Personal Project

AlphaOne

Full-stack sentiment platform powered by DeBERTa-ABSA-v2, a model we trained through 9 iterations to 82.5% accuracy on per-stock sentiment classification from Reddit.

Full-Stack DeBERTa-ABSA-v2 Aspect-Based Sentiment LoRA Docker

The Vision

Retail investors are drowning in social media noise. AlphaOne cuts through it with DeBERTa-ABSA-v2, a model we trained ourselves through 9 iterations of data curation, error analysis, and retraining to classify sentiment per stock within the same sentence. When a post says "AAPL is great but TSLA is doomed," the model correctly labels AAPL as bullish and TSLA as bearish.

The system ingests posts from 6 financial subreddits through a reproducible data pipeline into PostgreSQL, processes each post through a 3-pass NLP pipeline (CPU normalization, GPU batch inference, database commit), and surfaces ticker sentiment trends through a React dashboard with an interactive inference playground.
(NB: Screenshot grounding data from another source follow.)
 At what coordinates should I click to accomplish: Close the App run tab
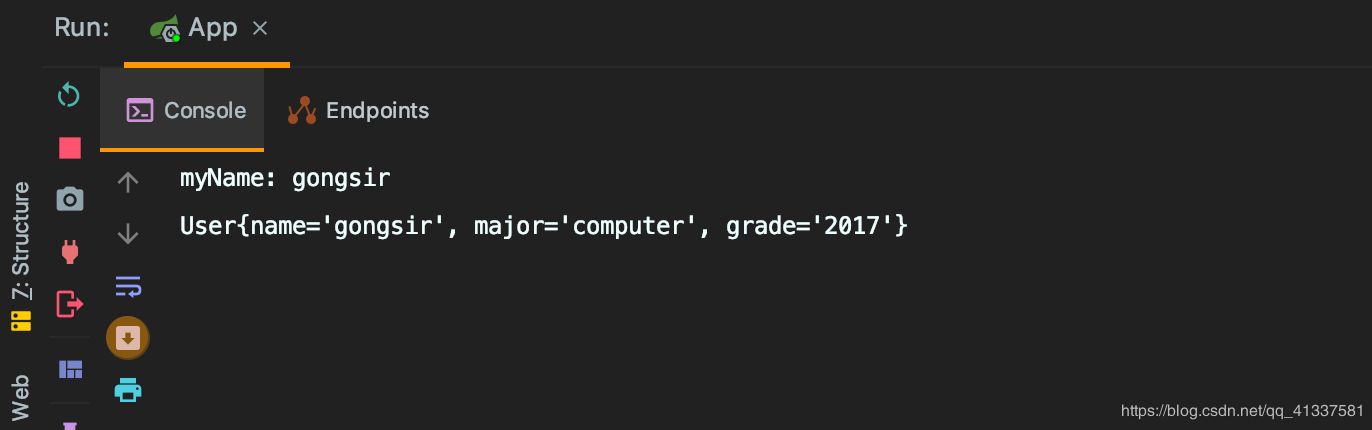(x=260, y=29)

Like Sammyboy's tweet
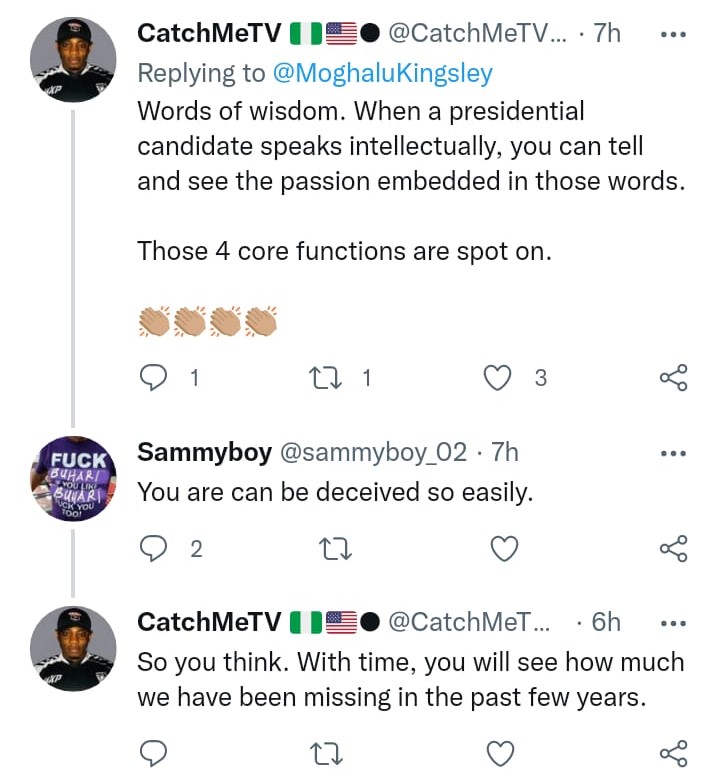[506, 548]
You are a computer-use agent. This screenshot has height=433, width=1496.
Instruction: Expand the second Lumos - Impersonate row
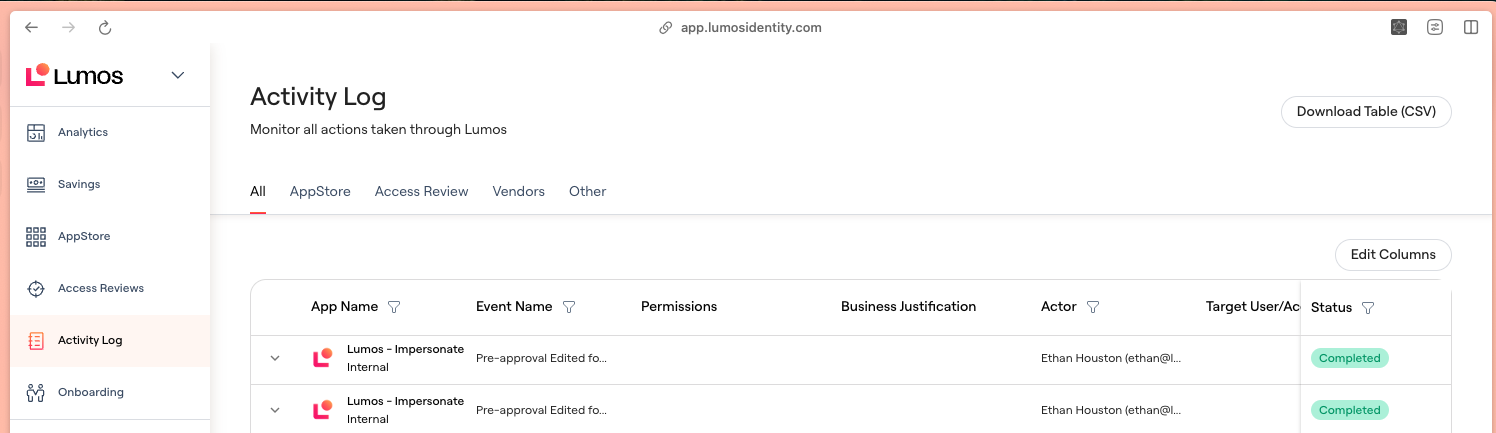(x=275, y=410)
Built with production-grade engineering across 6 containerized services. Concurrent-safe, idempotent batch ingestion with content versioning ensures no duplicate or corrupted records, even under parallel worker loads.

Technical Highlights

  • 6-Service Architecture

    React, Spring Boot API, Celery workers, FastAPI inference server, Redis, and PostgreSQL via Docker Compose.

  • DeBERTa-ABSA-v2

    Our own model, trained through 9 iterations with 6,200+ hand-audited triples. 82.5% accuracy, within 3pp of formal-news SOTA.

  • Attention Heatmap Playground

    Interactive inference with real-time entity replacement visualization and 12-head attention heatmaps.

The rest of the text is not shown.